England's giant sequencing endeavor, the 100,000 Genomes Project, is getting a cash injection from public and private sources to meet its 2017 deadline, Prime Minister David Cameron announced today.
The project, launched by the U.K. government in 2012 and run by a state-owned company called Genomics England, aims to sequence 100,000 whole genomes of patients in the National Health Service's (NHS) records. The goal is to match genomic and clinical data to develop personalized therapies for cancer and rare diseases and to turn NHS into “the first mainstream health service in the world to offer genomic medicine as part of routine care,” according to the project's website.
So far, a few hundred genomes have been sequenced in Genomics England's pilot efforts across the country. The funding package announced today will allow the project to ramp up its activities to sequence about 10,000 samples next year and 100,000 by the end of 2017.
Most of the money comes from a deal with Illumina, a U.S. company that manufactures DNA sequencing machines: Genomics England will pay £78 million for Illumina to carry out the genetic sequencing, and the company will invest £162 million in the country over the next 4 years, the government said in a statement today. Illumina was picked out of six volunteer companies after sequencing trials, for its “superior product” and its ability to keep up with sequencing technology over time, said John Chisholm, chair of Genomics England, at a press briefing in London yesterday.
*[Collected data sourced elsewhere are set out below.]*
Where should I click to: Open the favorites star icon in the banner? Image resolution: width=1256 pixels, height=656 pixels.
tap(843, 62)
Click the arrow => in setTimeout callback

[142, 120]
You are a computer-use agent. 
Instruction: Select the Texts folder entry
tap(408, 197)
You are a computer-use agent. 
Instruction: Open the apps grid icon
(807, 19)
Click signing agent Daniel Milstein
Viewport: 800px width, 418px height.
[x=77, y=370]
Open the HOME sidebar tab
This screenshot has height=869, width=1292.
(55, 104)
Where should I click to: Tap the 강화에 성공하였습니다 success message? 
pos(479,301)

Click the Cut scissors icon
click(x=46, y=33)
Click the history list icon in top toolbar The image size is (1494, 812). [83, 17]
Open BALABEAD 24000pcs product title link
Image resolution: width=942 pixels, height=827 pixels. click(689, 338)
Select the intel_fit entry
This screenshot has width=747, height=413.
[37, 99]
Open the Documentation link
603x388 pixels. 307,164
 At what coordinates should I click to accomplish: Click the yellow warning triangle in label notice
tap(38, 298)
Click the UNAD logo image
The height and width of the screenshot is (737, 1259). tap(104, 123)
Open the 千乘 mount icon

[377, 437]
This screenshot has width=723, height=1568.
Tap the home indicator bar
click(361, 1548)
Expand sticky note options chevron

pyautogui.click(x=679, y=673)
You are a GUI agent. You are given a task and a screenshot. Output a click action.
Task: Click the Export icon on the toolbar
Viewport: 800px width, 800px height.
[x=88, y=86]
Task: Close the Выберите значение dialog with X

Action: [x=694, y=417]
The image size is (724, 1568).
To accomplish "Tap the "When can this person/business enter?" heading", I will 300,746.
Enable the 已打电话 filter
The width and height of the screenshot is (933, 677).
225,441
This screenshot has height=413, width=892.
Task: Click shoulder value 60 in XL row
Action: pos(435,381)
The Wellcome Trust, a major medical research charity, will build a £27 million sequencing facility on its Genome Campus in Hinxton, near Cambridge. In July 2015, Genomics England will move to Hinxton from its current location at Queen Mary University of London, with a view to begin large-scale sequencing in January 2016.
In addition, NHS has earmarked £20 million for the facilities where the patients will take part, and the state-funded Medical Research Council will award £24 million for high-power computing to store and analyze the genomes after sequencing.
Indeed, the interpretation of huge genomic data sets will be one of the most challenging parts of the project, the project leaders admit. “There is a tremendous amount of science to be done in order for us to get to the point where we can reliably interpret the genome,” Chisholm said.
Genomics England is setting up a so-called Clinical Interpretation Partnership, which will provide opportunities for academics and clinicians to carry out research based on the project's output. The rules and procedures for data access should be ready by the end of the year, when the first data sets are available.
Although some observers point out that earlier sequencing ventures, such as the Human Genome Project, haven't delivered on their promises, Jeremy Farrar, director of the Wellcome Trust, says genomics has the power to transform health care in the next 2 decades with more targeted, personalized therapies, for instance against cancer. "We will look back in 20 years' time and think of blockbuster chemotherapy as a thing of the past,” Farrar told the briefing.
The 100,000 Genomes Project will have to face challenges, in particular surrounding issues of data privacy, but has “excellent potential,” says Mark Wanner, a senior science writer at the Jackson Laboratory, a nonprofit genomics research center in Bar Harbor, Maine. The project's main asset is that it is linked to a centralized health system—whereas other efforts, for example in the United States, were isolated projects that produce incompatible data, Wanner says. “Standardizing … is very important to try and get the depth of sequencing and accuracy to make [the data] clinically relevant,” he adds. “This project is not going to revolutionize health care, but it will contribute to changing health care.”